Ramsey's theorem tells us that every graph on $n$ vertices has either a clique or independent subgraph of size at least $\frac{1}{2}\log n$, and so, $|V(G)| \le 4^{\alpha(G)} + 4^{\omega(G)}$ where $\alpha$ and $\omega$ are the maximum size of an independent set and clique subgraph, respectively.  
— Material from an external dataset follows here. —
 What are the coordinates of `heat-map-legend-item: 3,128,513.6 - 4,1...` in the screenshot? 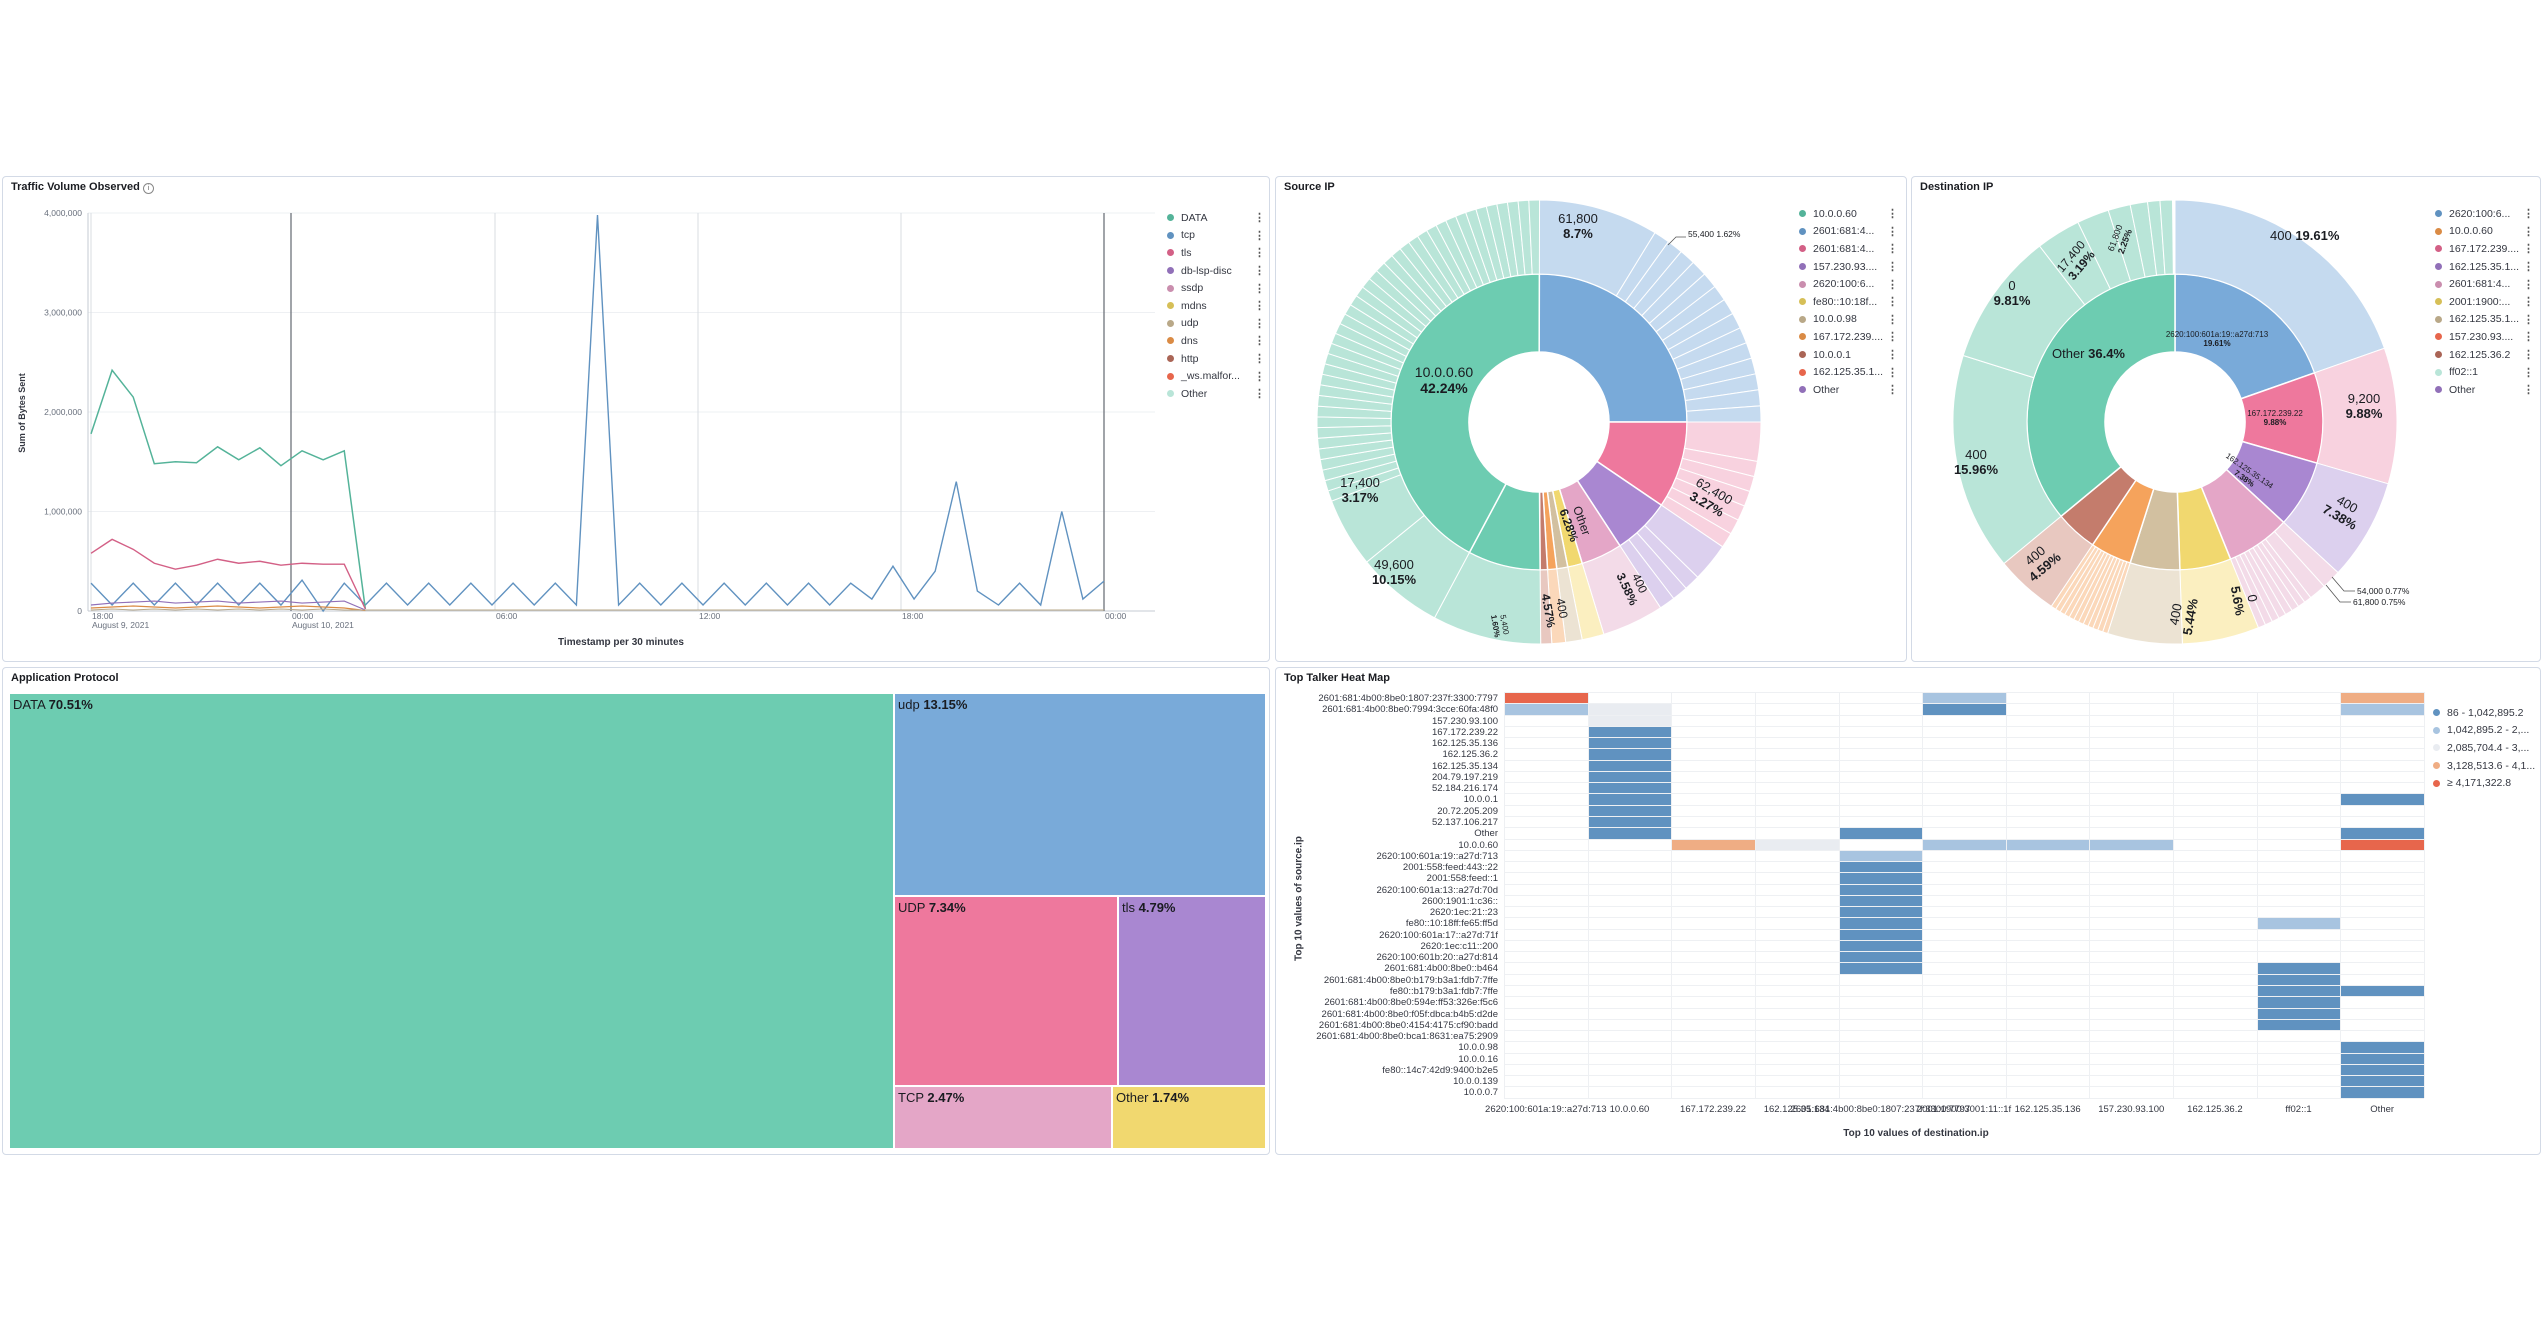 It's located at (2486, 766).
If we only want to bound the chromatic number of $G$, can we get a better bound as a function of $\alpha$ and $\omega$ (than what you get from the Ramsey bound)?  Specifically, is it true that for all graphs, $\chi(G)  = o(\sqrt2^{\alpha(G)} + \sqrt2^{\omega(G)})$?

**Edit:**

A closely related question has already been asked:  https://mathoverflow.net/questions/198939/relationship-of-clique-independence-and-chromatic-numbers?rq=1.  Ben Barber pointed out there that the random graph on $n$ vertices has both clique number and independence number on the order of $\log n$ and chromatic number on the order of $n / \log n$.  Thus, if we let $r(G) = \alpha(G) + \omega(G)$, the best possible result one could hope for would be $\chi(G) \le \frac{\sqrt2^{r(G)}}{r(G)}$.  Could this be true?